The course then addresses the planning of a project and understanding what kinds of questions might be answerable through social media data. Whilst social media data can provide researchers a major opportunity for creative and insightful work, it is not without its problems and biases which can impact upon the conclusions you can draw. Equally, whilst there is a vast range of different types of data available across different platforms, their utility is not infinite and it is important to understand what kinds of data can be gleaned from social media, and how a project might expand beyond the data these platforms provide.

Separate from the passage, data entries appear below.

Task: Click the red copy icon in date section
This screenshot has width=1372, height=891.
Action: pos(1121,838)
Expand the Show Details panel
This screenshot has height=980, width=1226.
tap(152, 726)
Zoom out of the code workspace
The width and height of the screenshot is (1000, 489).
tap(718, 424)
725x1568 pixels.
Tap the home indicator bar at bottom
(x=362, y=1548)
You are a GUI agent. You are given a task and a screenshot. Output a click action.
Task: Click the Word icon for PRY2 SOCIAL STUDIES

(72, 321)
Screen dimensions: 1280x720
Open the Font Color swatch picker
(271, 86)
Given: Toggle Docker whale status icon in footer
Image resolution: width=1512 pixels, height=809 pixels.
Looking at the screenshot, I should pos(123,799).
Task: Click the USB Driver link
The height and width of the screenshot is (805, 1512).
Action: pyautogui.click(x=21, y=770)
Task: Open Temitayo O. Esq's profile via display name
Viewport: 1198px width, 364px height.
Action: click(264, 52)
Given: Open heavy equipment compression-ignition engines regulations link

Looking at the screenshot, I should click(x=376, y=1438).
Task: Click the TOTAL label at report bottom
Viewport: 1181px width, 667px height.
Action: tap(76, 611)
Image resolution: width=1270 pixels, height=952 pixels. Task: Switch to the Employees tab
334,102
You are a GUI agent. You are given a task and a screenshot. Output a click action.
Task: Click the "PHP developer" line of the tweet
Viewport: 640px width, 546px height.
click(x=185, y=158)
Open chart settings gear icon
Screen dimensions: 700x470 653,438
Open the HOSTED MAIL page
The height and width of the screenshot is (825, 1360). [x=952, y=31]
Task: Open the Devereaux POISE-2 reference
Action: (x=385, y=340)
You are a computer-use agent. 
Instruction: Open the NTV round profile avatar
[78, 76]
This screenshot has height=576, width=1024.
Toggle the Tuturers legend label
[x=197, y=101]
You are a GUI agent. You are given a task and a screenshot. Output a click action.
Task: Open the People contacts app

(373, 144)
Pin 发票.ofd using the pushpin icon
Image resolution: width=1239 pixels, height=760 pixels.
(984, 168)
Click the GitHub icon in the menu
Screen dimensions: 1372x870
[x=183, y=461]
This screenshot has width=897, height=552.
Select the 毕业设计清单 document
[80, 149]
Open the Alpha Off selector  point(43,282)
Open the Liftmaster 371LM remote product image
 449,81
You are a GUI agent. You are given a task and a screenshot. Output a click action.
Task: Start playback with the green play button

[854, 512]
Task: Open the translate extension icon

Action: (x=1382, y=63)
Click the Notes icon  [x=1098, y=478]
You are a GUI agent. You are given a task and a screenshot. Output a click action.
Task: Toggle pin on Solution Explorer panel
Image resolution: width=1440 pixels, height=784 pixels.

Having done much thinking about the project, how then do we actually, practically, do the project? The act of data collection may be more diverse than you might imagine and we consider a range of approaches depending on the kind of project you are conducting. Perhaps the scale and meta-data provided by the platform API will perfectly supply your project with the kinds of data it needs. However, you may find a more considered manual approach to the collection will give you insights that the API just cannot provide down its pipeline. We consider multiple approaches, as well as how the approaches may shape the realities of your project, particularly when it comes to the design and limits of a platform API.

Tools for social media research

Finally, we consider the tools available to the emergent new social media researcher and how to judge them in relation to your project’s needs. There is a vast world of toolkits available to researchers ranging in user accessibility and in their features. Some may want to take the programmatic approach, building their own solution from the ground up using a programming language like Python or R. Others may find that their questions can easily be answered by pre-built toolsets, offering a quicker entry into the field. However, not all tools are created equal and we offer a range of points worth considering when you are selecting what tool to use, encompassing not just methodological factors, but also practical ones.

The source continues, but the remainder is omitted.